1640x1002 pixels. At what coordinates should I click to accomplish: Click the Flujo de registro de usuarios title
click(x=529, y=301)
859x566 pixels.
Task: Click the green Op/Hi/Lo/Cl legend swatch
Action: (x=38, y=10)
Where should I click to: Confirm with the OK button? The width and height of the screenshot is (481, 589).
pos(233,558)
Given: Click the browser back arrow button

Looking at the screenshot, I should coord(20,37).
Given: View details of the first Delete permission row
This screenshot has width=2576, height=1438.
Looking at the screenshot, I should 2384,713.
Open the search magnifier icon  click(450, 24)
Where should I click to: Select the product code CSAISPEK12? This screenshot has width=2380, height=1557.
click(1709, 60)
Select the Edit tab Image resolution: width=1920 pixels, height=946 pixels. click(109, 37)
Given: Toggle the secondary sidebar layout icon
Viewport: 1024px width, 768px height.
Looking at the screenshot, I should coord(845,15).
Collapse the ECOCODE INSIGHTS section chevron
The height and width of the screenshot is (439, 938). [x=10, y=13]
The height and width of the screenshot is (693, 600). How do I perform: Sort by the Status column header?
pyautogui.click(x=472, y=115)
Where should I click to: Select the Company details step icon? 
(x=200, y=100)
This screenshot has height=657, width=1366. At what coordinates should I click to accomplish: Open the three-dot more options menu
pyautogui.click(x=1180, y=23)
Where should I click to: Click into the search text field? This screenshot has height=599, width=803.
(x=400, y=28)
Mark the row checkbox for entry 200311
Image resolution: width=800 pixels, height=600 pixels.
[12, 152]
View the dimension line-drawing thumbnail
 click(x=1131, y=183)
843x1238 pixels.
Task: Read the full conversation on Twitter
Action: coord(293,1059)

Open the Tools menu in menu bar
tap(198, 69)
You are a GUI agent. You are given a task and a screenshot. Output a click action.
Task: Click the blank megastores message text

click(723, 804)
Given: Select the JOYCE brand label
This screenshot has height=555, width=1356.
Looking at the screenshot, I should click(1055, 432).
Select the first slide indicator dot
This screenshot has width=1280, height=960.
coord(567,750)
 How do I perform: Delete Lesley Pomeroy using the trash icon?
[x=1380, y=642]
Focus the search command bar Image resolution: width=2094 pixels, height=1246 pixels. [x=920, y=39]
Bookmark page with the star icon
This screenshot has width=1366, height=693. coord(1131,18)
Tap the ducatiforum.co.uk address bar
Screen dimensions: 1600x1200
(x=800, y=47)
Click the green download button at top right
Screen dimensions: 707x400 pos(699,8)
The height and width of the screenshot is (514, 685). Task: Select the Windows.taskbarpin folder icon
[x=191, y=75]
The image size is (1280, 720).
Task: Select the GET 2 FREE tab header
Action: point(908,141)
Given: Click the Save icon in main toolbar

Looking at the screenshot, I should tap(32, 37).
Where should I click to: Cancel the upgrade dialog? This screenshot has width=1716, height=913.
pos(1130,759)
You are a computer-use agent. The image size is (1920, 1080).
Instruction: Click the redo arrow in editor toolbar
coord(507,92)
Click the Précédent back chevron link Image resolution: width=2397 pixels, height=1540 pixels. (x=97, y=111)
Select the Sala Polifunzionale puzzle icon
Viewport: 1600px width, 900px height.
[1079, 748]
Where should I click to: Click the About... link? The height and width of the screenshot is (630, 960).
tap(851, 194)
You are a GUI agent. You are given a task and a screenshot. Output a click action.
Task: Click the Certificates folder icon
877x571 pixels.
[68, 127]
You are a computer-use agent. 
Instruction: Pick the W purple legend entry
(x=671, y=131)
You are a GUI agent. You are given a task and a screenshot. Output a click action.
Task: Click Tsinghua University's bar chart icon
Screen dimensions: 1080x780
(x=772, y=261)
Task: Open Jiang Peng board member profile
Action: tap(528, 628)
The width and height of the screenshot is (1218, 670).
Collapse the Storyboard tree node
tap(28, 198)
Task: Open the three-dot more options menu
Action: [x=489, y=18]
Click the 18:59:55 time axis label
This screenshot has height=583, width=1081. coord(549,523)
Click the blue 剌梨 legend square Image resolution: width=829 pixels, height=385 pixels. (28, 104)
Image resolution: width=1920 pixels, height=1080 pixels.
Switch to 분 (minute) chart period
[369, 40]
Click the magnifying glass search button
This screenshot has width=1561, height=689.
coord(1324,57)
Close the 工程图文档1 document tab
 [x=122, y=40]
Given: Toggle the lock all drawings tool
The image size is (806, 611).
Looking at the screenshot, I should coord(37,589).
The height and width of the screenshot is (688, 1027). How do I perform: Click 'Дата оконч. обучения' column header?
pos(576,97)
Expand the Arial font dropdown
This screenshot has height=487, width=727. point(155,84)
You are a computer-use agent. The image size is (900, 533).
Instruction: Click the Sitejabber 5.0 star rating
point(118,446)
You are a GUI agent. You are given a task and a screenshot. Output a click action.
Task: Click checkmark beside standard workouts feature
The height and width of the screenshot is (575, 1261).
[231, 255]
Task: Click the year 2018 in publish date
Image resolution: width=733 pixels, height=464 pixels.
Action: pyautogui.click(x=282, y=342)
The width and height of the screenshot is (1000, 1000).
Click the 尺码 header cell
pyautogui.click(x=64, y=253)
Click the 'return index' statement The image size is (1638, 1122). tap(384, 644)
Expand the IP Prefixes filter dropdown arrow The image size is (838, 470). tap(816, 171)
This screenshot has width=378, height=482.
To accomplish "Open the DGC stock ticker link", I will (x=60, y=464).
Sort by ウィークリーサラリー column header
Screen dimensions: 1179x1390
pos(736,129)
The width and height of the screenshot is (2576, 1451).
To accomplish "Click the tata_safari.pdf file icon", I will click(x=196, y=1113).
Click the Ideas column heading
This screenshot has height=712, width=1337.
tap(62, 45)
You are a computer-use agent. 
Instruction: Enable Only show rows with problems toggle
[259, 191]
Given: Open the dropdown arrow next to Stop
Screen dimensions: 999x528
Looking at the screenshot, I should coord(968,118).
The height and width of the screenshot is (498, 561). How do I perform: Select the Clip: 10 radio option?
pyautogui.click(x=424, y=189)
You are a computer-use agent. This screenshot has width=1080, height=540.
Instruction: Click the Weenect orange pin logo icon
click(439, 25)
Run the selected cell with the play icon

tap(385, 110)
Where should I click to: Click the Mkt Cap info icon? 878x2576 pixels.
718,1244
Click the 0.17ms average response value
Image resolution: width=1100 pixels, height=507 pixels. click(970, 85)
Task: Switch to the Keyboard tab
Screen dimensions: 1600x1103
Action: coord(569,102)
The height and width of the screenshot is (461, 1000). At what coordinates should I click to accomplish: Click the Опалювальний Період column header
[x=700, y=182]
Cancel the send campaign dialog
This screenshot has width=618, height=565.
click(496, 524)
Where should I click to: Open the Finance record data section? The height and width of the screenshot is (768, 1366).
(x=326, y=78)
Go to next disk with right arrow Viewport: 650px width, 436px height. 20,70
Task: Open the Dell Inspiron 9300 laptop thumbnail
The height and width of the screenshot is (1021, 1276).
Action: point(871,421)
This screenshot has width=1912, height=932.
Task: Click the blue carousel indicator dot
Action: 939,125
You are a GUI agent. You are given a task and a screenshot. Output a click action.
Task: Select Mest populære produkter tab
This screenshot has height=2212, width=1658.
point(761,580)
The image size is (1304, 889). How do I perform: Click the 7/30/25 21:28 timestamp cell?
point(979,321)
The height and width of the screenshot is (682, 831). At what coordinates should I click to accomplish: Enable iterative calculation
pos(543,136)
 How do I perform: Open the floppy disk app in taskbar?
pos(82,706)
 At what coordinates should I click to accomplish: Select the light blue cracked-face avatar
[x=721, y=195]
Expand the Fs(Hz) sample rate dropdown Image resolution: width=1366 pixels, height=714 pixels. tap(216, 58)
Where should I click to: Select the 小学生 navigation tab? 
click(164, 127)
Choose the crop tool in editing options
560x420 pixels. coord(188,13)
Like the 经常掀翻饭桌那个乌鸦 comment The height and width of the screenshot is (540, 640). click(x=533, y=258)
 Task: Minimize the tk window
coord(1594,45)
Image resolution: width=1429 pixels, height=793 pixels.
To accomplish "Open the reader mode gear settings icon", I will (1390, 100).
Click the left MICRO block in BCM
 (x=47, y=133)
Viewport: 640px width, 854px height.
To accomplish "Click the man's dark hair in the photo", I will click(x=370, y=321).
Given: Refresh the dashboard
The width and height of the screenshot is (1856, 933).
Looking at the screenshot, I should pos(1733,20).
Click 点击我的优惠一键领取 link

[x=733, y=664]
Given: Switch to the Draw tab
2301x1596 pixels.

=-=-=-=-=

Job
Rewrite the entries from the line with "The width and height of the screenshot is (1000, 1000)." to the line with "pos(736,129)", both included, as a numbered list with one item per line, skipping any blank lines.

Answer to this exercise
1. The width and height of the screenshot is (1000, 1000).
2. Click the 尺码 header cell
3. pyautogui.click(x=64, y=253)
4. Click the 'return index' statement The image size is (1638, 1122). tap(384, 644)
5. Expand the IP Prefixes filter dropdown arrow The image size is (838, 470). tap(816, 171)
6. This screenshot has width=378, height=482.
7. To accomplish "Open the DGC stock ticker link", I will (x=60, y=464).
8. Sort by ウィークリーサラリー column header
9. Screen dimensions: 1179x1390
10. pos(736,129)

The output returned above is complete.